|Reviews for One With Premise|
| Will9035 chapter 5 . 3/16
No beating around the bush...this one was weird. But it was still strangely funny. I'd be lying if I said I wasn't chortling at the idea of a squad of cheerleaders shrieking in horror at being sprayed with brown goop. I have about a million questions about Barzon, Malts, their contraptions, their victims, and basically every other aspect of this little story. But seeing as how you wrote spontaneously wrote this in two minutes (and it's pretty darn polished for that, despite its ludicrous elements), I'm guessing that sort of analysis isn't really called for here.
| Will9035 chapter 4 . 2/17
Out of the four mini-stories you've added here so far, this is the one that left me scratching my head the most. So, for the first half, Jenae was this totally normal girl who worked in a...company? Military? I wasn't quite clear on her starting position, nor on what exactly she did that made her worthy of Asterope's blessing. On that note, I don't quite understand why Asterope decided to turn Jenae into a godlike being herself. If Asterope was a super-powerful and intelligent being, how couldn't she see that Jenae would just end up killing her after granting her all that power. I guess maybe omniscience didn't come with the package?
Your writing style was on-point as always. I don't think I got the visceral effect you were aiming for with Jenae getting all those additional powers, but considering you're describing something humans literally can't feel I think your effort was still strong enough. This entry definitely left me with more questions than answers, though.
| Will9035 chapter 3 . 1/22
This probably won't surprise you, but out of the three chapters so far this one has definitely been the one where it's the easiest to relate to the central character. (Maybe it was the line about snow in October, which I'm with Ben on. It's bogus.) I'll totally believe that Ben is one of your favorite characters to write, because it really showed through here. It's obvious that this chapter was in the middle of a much bigger story, but the quick explanations or "reminders" about the characters and other facets of this world (i.e., the magic sword) didn't make me feel nearly as locked out as I was expecting.

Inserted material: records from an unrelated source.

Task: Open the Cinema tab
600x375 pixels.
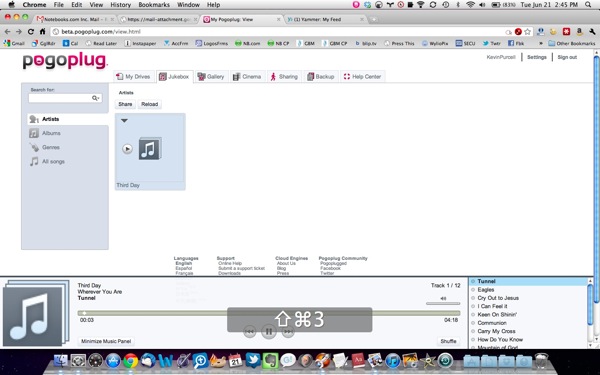Action: (x=247, y=77)
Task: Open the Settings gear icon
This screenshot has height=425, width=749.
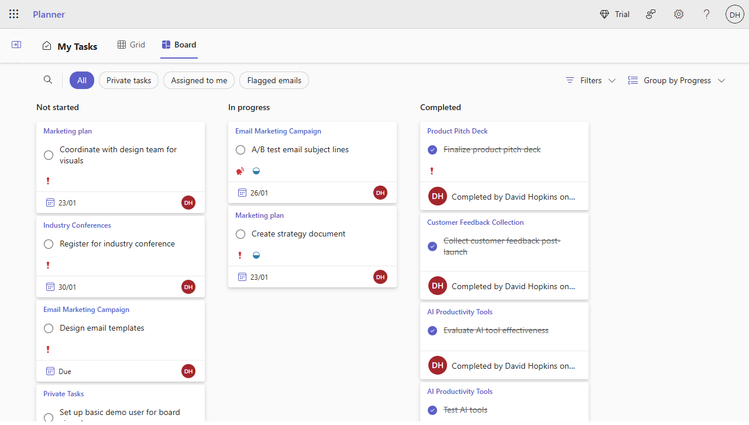Action: [x=679, y=14]
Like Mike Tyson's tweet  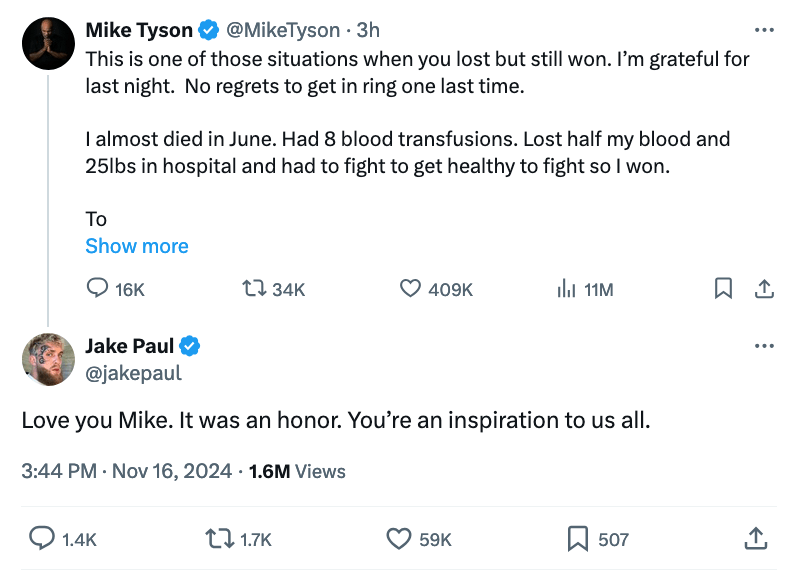(410, 289)
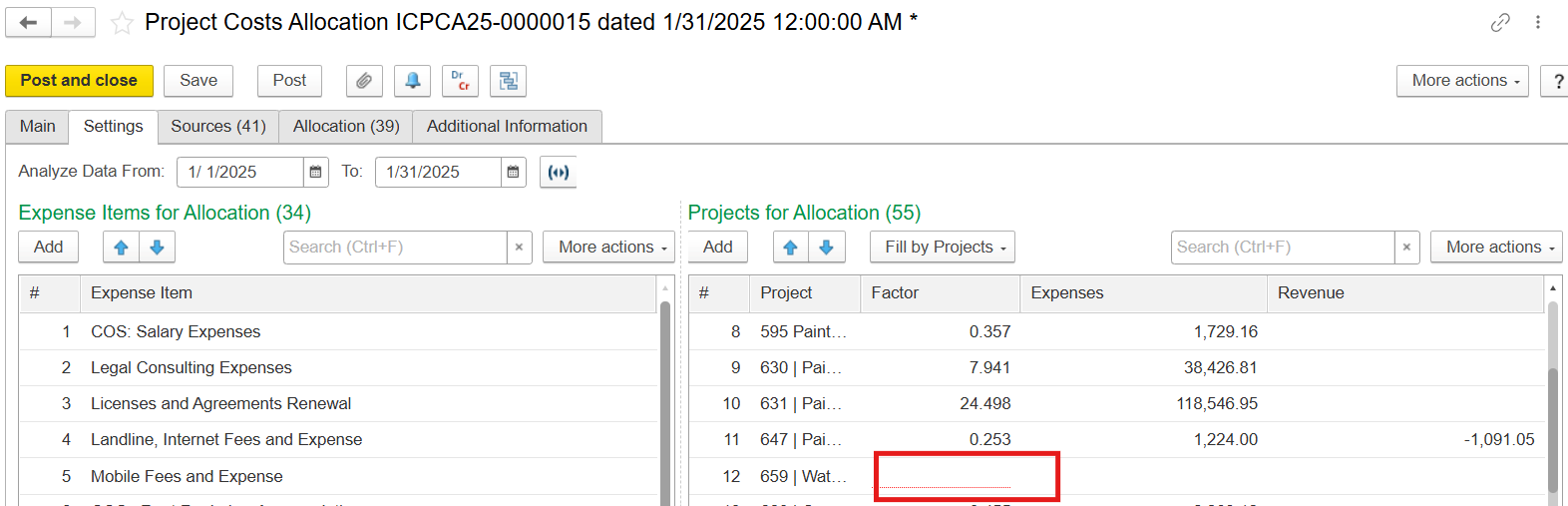
Task: Open Expense Items More actions menu
Action: tap(607, 248)
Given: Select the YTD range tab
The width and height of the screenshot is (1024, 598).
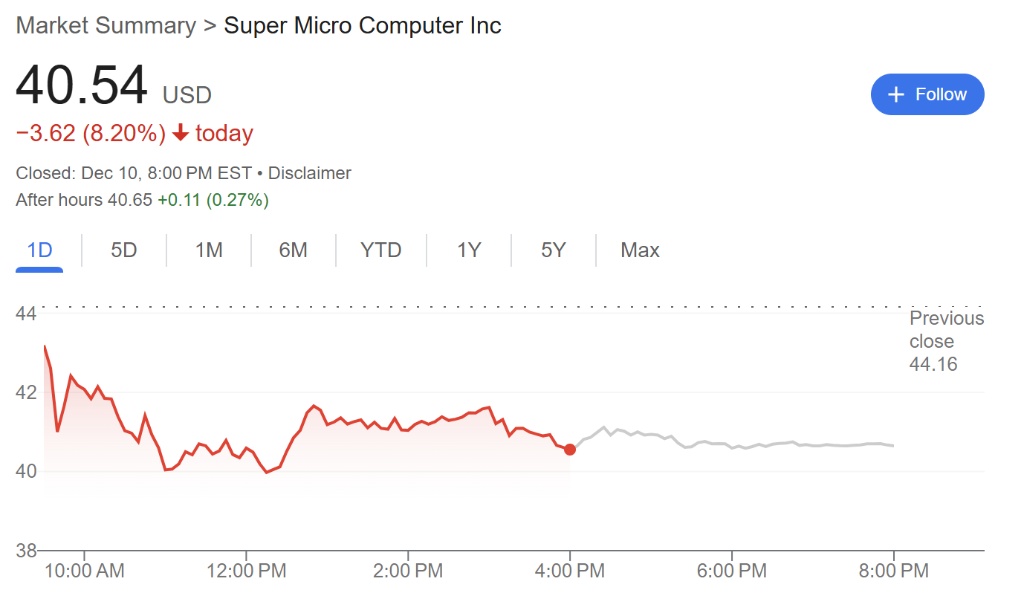Looking at the screenshot, I should [381, 250].
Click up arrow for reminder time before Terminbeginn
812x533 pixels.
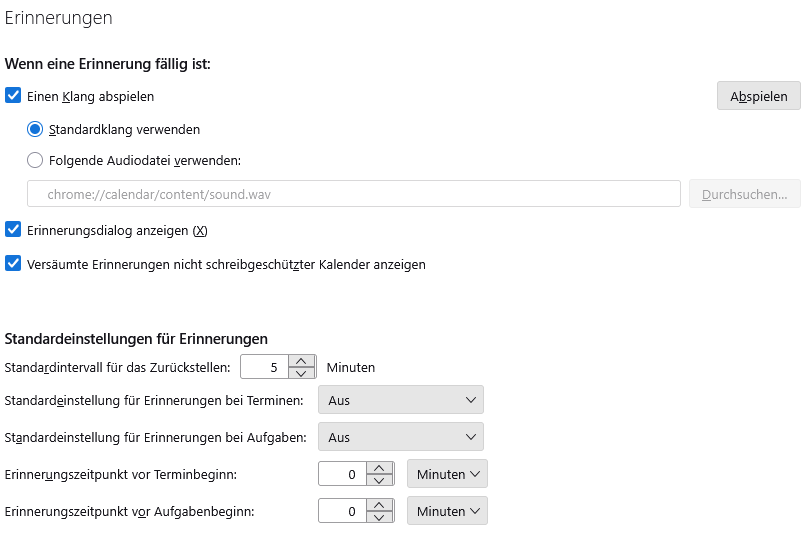click(x=379, y=467)

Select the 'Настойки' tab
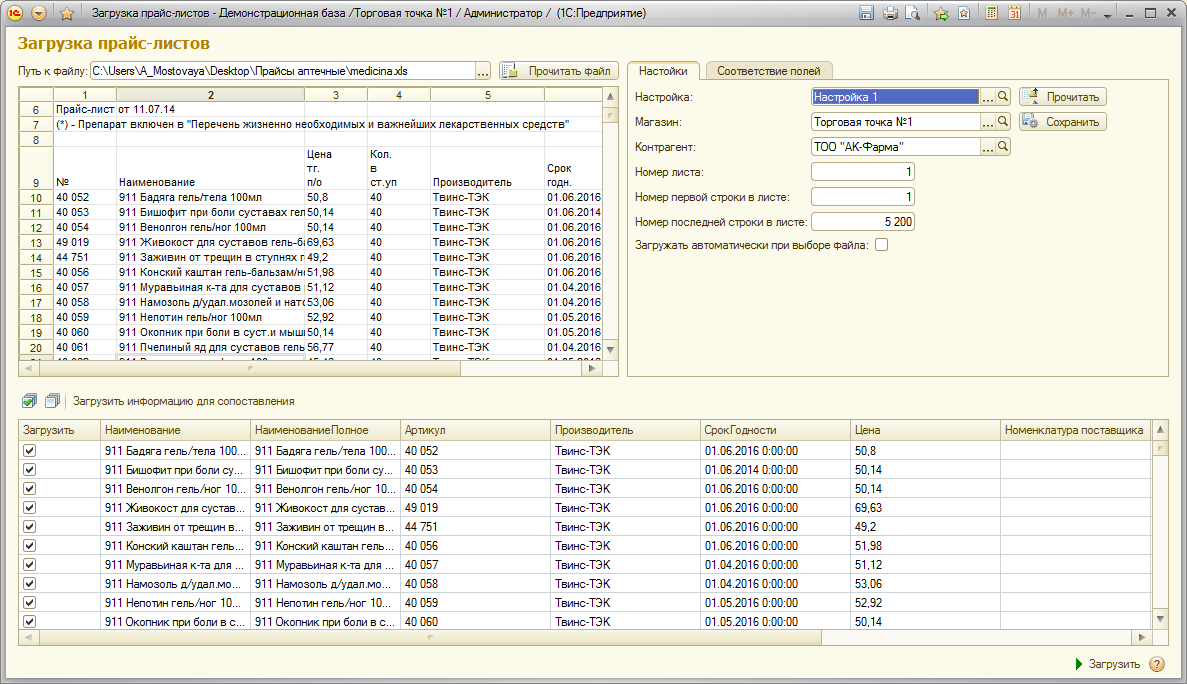663,71
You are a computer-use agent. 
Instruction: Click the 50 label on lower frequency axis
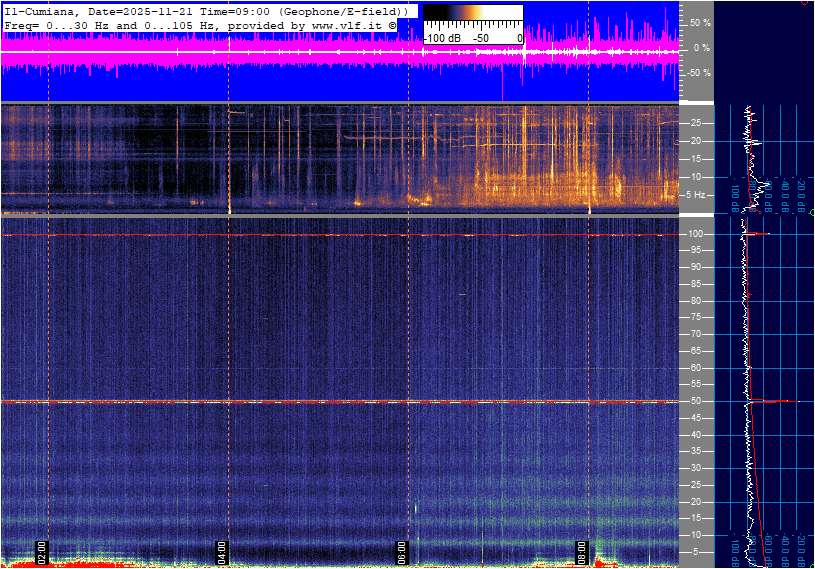[695, 401]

Frankly, this chapter seemed so natural that I'm shocked it's a standalone rather than something ripped from a larger work. My one gripe is that the "romantic" talk at the end was a little heavy-handed and melodramatic. Obviously it's a large part of Ben's backstory, but it was just a little jarring. The chapter started off making it sound like he was in the middle of a grand adventure, and it ended with him talking about not leading a girl on.
But that's only a small problem. For some reason I really like Ben as a character. I certainly wouldn't object if you posted more of his adventures!
| Will9035 chapter 2 . 1/14
I agree with your original thoughts about the chemistry between Callie and Ezzi; there was something oddly compelling about it, despite the fact no one (yourself included) has any idea who these characters are or what the circumstances were that brought them together. I wasn't even sure which of these characters were good or evil. I guess the most I could say is that there Ezzi came off as pretty obnoxious and pompous, though with you that's never indicative of anything.
| Will9035 chapter 1 . 1/5
Despite the little summary you gave, I couldn't tell that this was something you were still just playing around with; Sienna especially seemed like a character you had already developed, in the middle of a story that you already planned. I thought the two instances of someone speaking in all caps was a little uncharacteristic of you, but that was the only thing that really struck me as out of place or unnatural. I feel like if you decide to carry this forward beyond the prompts or experimentation, you could have another solid story on hand here.